▶ _Preguntas_:
A: Responde brevemente a estas preguntas sobre el texto acerca de los cristianos de Myanmar:
(i) ¿En qué mes tuvo lugar el golpe de Estado?
(ii) ¿Cuántos kilos de arroz ha donado el pastor Zaw a los pobres del barrio de su iglesia?
(iii) ¿Qué cursos ha dirigido el pastor Joshua para los creyentes de su iglesia?
B: Prolonga el texto sobre los cristianos de Myanmar a partir de su última oración.

▶ _Fragmento del texto_:
◆ ◆ ◆ ◆

Los cristianos de Myanmar (Birmania) viven en constante temor tras el golpe de Estado que tuvo lugar el pasado mes de febrero.

Las comunicaciones desde el país han sido escasas porque la conectividad a Internet ha sido interrumpida. Sin embargo, los socios de Puertas Abiertas en Myanmar han podido compartir las experiencias de los cristianos allí.

Min Naing*, un cristiano de Yangon, la ciudad más grande de Myanmar, dijo a Puertas Abiertas que «por la noche, la mayoría de los hogares no encienden las luces después de las 8 de la tarde y nadie hace ruido. A veces oigo disparos por la tarde y hacia la medianoche. También nos quedamos en casa durante el día. No podemos salir, salvo para sacar la basura y hacer la compra. Vivo en el centro de Yangon sin seguridad».

Falta de recursos

Debido a los actuales disturbios, muchos negocios han cerrado. Las familias carecen de alimentos y otras necesidades básicas. Algunos pastores del centro del país están distribuyendo paquetes de alimentos a cristianos y no cristianos que sufren hambre y penurias a causa del golpe.

El pastor Zaw* ha estado sirviendo fielmente a los demás. Ha donado más de 30 kilos de arroz a los pobres del barrio de su iglesia, llama a los pastores de las zonas rurales que tienen dificultades y organiza reuniones de oración para los pastores y la entrega de alimentos a las personas necesitadas.

Desde que comenzó la crisis, el pastor Joshua* ha dirigido cursos de supervivencia a la persecución para los creyentes de su iglesia, incluidos los nuevos en la fe; también ha entregado paquetes de alimentos a los necesitados con el apoyo de los miembros de su iglesia. «En los casos en que los destinatarios no eran creyentes, se aprovechó la oportunidad para compartir el evangelio», informa Puertas Abiertas.

Iglesias y creyentes amenazados

Sin embargo, muchas iglesias han sido asaltadas y obligadas a cerrar sus locales; los pastores han sido detenidos; los creyentes son perseguidos y han perdido a sus seres queridos; algunos corren el riesgo de ser alistados a la fuerza en el ejército.

◆ ◆ ◆ ◆

▶ _Entradas del conjunto de datos_:
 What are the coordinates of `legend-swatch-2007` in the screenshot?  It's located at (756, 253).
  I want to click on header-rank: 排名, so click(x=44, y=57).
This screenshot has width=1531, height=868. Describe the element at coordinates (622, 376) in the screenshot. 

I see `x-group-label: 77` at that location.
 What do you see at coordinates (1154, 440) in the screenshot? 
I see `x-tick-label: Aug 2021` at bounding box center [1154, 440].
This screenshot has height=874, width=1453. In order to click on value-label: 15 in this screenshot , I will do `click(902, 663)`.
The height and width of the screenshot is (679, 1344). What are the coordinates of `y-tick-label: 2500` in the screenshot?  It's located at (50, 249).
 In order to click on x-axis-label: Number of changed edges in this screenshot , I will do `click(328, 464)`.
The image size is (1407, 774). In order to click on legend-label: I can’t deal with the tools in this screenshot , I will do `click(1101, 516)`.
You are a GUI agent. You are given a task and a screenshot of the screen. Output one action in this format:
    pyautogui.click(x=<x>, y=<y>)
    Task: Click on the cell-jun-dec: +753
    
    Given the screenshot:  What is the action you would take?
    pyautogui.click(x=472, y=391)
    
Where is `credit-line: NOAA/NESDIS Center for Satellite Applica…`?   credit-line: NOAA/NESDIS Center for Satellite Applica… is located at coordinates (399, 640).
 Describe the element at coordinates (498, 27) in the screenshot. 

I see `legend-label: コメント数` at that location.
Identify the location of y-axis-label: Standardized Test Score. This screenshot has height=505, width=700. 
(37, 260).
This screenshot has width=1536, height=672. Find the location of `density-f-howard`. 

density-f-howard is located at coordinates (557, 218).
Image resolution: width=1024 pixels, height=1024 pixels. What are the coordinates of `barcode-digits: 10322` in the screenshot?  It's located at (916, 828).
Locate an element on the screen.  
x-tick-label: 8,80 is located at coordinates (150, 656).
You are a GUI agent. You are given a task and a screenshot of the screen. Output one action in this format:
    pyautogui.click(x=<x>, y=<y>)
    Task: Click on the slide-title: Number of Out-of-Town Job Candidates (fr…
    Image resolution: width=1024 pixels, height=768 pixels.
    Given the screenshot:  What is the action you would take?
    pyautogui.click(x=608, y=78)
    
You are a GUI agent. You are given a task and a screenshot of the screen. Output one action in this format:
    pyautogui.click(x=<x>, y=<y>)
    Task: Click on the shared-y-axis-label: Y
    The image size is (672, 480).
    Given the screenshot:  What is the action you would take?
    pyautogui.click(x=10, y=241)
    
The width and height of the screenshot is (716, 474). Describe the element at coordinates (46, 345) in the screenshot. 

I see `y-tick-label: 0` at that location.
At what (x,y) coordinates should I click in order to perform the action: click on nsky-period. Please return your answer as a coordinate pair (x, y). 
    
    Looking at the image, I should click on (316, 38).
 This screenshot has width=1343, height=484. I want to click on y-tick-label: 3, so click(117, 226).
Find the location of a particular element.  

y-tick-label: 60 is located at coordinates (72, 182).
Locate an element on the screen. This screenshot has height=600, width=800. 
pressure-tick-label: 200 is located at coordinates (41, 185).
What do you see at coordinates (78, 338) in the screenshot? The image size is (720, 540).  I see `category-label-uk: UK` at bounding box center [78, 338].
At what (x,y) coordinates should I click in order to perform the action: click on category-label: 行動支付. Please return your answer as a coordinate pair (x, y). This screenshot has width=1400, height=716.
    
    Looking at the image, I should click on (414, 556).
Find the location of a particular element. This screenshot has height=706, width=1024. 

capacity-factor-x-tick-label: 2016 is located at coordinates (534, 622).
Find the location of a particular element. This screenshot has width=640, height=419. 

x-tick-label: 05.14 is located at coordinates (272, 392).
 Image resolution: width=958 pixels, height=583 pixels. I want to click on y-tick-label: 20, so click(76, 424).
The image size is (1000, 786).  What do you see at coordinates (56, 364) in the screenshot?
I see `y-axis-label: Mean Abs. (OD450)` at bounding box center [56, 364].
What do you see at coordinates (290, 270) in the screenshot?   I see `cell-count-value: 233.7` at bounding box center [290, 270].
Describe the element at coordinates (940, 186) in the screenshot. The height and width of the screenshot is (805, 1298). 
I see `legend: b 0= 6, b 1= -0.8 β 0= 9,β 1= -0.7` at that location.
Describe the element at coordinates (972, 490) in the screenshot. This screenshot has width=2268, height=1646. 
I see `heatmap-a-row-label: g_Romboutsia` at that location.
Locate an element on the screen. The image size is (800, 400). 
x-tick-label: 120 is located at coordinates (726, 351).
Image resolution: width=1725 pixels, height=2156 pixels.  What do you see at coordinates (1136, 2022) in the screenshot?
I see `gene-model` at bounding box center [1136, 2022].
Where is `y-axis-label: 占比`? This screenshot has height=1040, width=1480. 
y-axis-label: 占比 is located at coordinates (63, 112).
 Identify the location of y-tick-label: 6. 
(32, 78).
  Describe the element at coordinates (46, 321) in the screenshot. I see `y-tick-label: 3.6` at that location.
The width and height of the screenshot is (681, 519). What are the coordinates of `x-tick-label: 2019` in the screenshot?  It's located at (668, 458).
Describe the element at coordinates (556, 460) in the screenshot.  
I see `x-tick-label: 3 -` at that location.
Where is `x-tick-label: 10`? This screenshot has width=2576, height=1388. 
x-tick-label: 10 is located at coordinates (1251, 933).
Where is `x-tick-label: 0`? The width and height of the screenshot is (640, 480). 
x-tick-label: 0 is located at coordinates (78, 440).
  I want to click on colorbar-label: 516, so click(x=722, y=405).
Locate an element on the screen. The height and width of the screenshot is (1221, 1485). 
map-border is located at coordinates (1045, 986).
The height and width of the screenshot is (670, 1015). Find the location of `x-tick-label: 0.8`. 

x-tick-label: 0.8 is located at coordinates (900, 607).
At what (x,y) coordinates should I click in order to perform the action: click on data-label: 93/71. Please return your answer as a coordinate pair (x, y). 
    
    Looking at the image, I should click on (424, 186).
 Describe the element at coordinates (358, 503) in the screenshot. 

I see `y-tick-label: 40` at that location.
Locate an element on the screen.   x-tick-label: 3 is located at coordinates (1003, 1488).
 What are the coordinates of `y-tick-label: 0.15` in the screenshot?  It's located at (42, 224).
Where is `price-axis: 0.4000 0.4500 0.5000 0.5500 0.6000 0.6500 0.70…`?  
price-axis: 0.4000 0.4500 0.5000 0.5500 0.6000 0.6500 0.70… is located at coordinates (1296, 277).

◆ ◆ ◆ ◆

▶ _Respuestas del ejercicio_:
A:
(i) En febrero.
(ii) Más de 30 kilos.
(iii) Cursos de supervivencia a la persecución.

B:
El pastor Chit* y su congregación han huido a la selva en busca de seguridad. Han cavado un agujero en el suelo y permanecen allí la mayor parte del tiempo. Como el precio de los alimentos se ha multiplicado por dos tras el golpe de Estado, el pastor y su comunidad «buscan raíces y hojas en la selva», explica Puertas Abiertas.

Otro pastor dijo que dirige una pequeña iglesia en una zona donde se ha impuesto la ley marcial. Debido a los disparos diarios cerca de la iglesia, se han suspendido todas sus actividades. El pastor y su esposa huyeron a otro pueblo, «pero a los dos días volvieron a huir porque el ejército estaba reclutando más soldados».

Además, un pastor de una aldea remota dijo a Puertas Abiertas que «se pidió al jefe de la aldea que reclutara 30 hombres para el ejército». Ahora los cristianos, incluido el pastor, «se esconden en el bosque por seguridad».

100.000 cristianos desplazados

Los cristianos ya sufrían una grave persecución en Myanmar y muchos temen que sigan siendo perseguidos durante el actual conflicto. Se trata de la guerra civil más larga del mundo hasta el momento. Los cristianos son especialmente vulnerables a los ataques tanto de los grupos insurgentes como del ejército.

Gran parte de los combates tienen lugar en estados con una gran minoría cristiana, por lo que 100.000 cristianos viven actualmente en campos de desplazados, sin alimentos ni atención médica.

La violencia contra los cristianos sigue aumentando en forma de detenciones, ataques a sus hogares, violaciones y acoso sexual.

Juicio aplazado

La junta militar que provocó el golpe de Estado del 1 de febrero mantiene retenida a la política Aung San Suu Kyi, cuyo juicio está previsto que comience el 10 de mayo, tras un nuevo retraso. Varias organizaciones locales e internacionales han denunciado que aún no ha podido reunirse con sus abogados.

Las protestas continúan en el país por la detención de políticos, activistas y manifestantes en los últimos meses. Según Europa Press, la Asociación de Asistencia a los Presos Políticos de Birmania (AAPP) calcula que han muerto 751 personas y otras 3.400 han sido detenidas.

*Los nombres reales se mantienen en secreto por razones de seguridad.